Craft Time: Magic Egg Experiment

When you tire of our rubber egg experiment (or you break it) you can move on to experimenting with those hardboiled Easter eggs that may be sitting in your refrigerator long after the bunny has hopped along.

Materials

• Hardboiled eggs
• Wide-mouth glass drink bottle (the mouth needs to be a little smaller than the egg)
• Vegetable oil
• Matches/lighter
• A flame (piece of paper rolled up or any flammable material would work just fine)

Procedure

1. Use a paper towel to coat the inside edge of the bottle mouth with a little bit of vegetable oil for lubrication.

2. Peel the egg, then dip it in water and set it with the small end down in the mouth of the glass bottle. It should be slightly larger than the mouth of the bottle, so it doesn't fit inside.

3. Light your flame source. Lift the egg off the bottle, drop the source inside with the flame down, and quickly replace the egg. Watch the egg wiggle a little in the bottle mouth, and then get sucked inside!

How’s it work?

The answer is all about air pressure. When you first set the egg on the bottle, the air pressure inside the bottle matched the air pressure outside, so nothing happened. When you dropped the flame source into the bottle, it caused the air inside to heat up and expand rapidly. That expanding air pushed the egg aside and escaped from the bottle; that's why you probably saw the egg vibrating. When the fire consumed all the oxygen inside the bottle it created lower pressure inside the bottle than outside the bottle. The greater pressure outside the bottle forces the egg to get sucked into the bottle.

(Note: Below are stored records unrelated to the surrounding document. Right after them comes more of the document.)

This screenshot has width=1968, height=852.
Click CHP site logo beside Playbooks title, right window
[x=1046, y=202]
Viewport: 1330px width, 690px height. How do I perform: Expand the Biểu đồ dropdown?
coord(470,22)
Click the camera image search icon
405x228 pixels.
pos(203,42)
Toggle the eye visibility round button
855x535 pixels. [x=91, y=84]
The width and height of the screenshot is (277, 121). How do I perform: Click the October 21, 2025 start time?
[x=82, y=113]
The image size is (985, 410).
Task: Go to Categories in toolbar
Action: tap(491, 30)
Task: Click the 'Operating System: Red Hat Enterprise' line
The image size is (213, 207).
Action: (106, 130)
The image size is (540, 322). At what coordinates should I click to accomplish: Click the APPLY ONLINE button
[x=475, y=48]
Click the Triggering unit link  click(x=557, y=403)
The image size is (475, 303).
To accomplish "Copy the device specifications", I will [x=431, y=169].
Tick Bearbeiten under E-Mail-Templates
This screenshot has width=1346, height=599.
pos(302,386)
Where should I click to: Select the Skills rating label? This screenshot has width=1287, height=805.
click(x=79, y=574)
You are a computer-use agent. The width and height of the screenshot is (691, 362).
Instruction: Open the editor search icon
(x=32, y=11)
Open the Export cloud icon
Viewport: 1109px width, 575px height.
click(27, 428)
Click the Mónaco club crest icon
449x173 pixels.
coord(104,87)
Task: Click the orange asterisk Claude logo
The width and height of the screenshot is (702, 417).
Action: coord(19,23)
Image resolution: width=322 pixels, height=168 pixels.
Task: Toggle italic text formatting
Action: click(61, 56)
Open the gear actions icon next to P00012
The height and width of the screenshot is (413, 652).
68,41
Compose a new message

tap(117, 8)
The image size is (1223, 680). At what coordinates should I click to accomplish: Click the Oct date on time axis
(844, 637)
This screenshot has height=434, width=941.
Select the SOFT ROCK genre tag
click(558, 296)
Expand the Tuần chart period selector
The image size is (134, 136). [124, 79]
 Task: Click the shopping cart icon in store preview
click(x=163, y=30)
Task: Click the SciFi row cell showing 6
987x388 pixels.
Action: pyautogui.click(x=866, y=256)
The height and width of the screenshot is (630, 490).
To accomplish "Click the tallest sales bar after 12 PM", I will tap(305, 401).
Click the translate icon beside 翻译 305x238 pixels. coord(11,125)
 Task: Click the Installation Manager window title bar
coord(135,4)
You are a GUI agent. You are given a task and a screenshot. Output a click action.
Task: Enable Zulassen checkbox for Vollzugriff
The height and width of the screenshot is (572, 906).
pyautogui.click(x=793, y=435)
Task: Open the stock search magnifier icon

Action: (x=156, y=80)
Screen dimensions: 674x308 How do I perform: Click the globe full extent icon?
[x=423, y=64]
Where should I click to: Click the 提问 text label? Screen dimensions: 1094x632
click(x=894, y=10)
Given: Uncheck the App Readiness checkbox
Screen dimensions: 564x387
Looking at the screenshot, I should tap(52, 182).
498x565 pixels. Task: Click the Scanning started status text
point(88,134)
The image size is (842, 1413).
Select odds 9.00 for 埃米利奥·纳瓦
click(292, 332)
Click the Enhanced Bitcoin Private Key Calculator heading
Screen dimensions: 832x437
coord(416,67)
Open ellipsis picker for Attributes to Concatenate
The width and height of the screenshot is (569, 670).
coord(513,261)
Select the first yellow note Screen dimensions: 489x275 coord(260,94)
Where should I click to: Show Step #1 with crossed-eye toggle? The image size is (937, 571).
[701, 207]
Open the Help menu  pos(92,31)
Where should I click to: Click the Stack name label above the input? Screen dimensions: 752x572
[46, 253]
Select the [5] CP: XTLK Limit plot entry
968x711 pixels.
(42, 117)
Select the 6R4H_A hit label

Want to get the egg out? You need to increase the pressure inside the bottle. Turn the bottle upside down and tilt it until the small end of the egg is sitting in the mouth. Now put your mouth close to the bottle and blow, forcing more air into the bottle and raising the pressure inside. When you take your mouth away, the egg should pop out – just be careful it doesn't hit you in the face!